Awake: “Two Birds”

Well, the other shoe finally dropped. As expected, Awake will be a one-season wonder, joining the ranks of other promising short-order dramas—I’d say it falls somewhere between Terriers and The Chicago Code in terms of quality at the moment. Now that its fate is sealed, Awake only has one hoop left to jump through: creating a satisfying ending, if not some kind of meager explanation, to satisfy a story about a detective split between two realities. After some midseason wandering, the show finally hunkered down to deliver on that mystery. Last week made significant progress, and tonight’s penultimate episode is really just a continuation of that, the second in a final series of three heavily serialized episodes on a bullet train to some kind of conclusion.
The opening scene is another masterstroke, the kind of fever pitch Awake reaches when it tunes in to Britten’s internal struggles so precisely that the show imbues cutting between two therapy sessions where every character is sitting down with high drama and tension resting on a razor’s edge. Some of the match cuts that switched between filters to show Britten sitting in both worlds were amazing, as he raced through the same argument, increasingly frustrated that he wasn’t getting through to either therapist. This is one of the few times that Dr. Evans and Dr. Lee agree on something, that perhaps Britten is so bereaved to finally reach the “truth” that he invents a huge conspiracy behind the car crash, even if the show lets the audience in on the truth before Britten begins to uncover it through force.

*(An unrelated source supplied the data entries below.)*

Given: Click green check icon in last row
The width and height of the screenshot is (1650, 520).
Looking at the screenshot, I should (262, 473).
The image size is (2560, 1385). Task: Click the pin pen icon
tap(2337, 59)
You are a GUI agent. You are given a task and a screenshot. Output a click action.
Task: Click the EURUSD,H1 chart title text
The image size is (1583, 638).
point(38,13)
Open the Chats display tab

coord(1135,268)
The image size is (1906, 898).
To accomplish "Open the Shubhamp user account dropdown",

Last week, Detective Britten reached the precipice of acceptance, breaking down in tears for the first time and exclaiming in exasperated sobs that his negligence killed his son Rex. While that was a powerfully emotional conclusion to reach, it wasn’t based on all the information Britten could remember about the crash. Once he has more details—albeit inexplicable details gleaned from a side view mirror with a terrible angle or seeing another driver’s face in the dark, as his Green reality therapist notes—he sees no other path. He’s got one goal, and that makes him just enough of a danger for Evans to tip Bird off that something isn’t quite right, while slyly not giving away any confidential details.
This week, Britten isn’t accepting or emotionally burdened with trying to get back to the other side of his life, he’s simply the most desperate he’s ever been, so wildly transfixed on the conspiracy plot that he sends Rex to live with his aunt and asks his wife to stay away from the house. Somehow he never reveals anything that’s going on to either of them, but that desperation leads to some catastrophic violence. In the Green reality, Britten confronts Hawkins at his home, kills him in a struggle just before Bird shows up. They’re at a standoff, with Britten claiming Hawkins had incriminating evidence that could trace the heroin and prove Britten’s family was attacked. He has to handcuff Bird to prevent him from doing anything about Hawkins’ body, and while in the car, Bird manages to knock Britten out. This sends him back to the Red reality, where he has to coerce Bird as his former partner to steal the file from Hawkins’ computer in a tense file-copying scene ripped straight out of Iron Man. Britten gets the file decrypted, revealing a lease agreement on a storage unit. When he goes to meet up with Bird, he finds that Hawkins has already murdered his former partner, planning to frame the suspended and mentally unstable Britten for the crime. This all plays out in a lot of complicated cross-cutting and world jumping, but Awake does manage to juggle the flow of information well, moving forward even as it jumps sideways back and forth between the realities.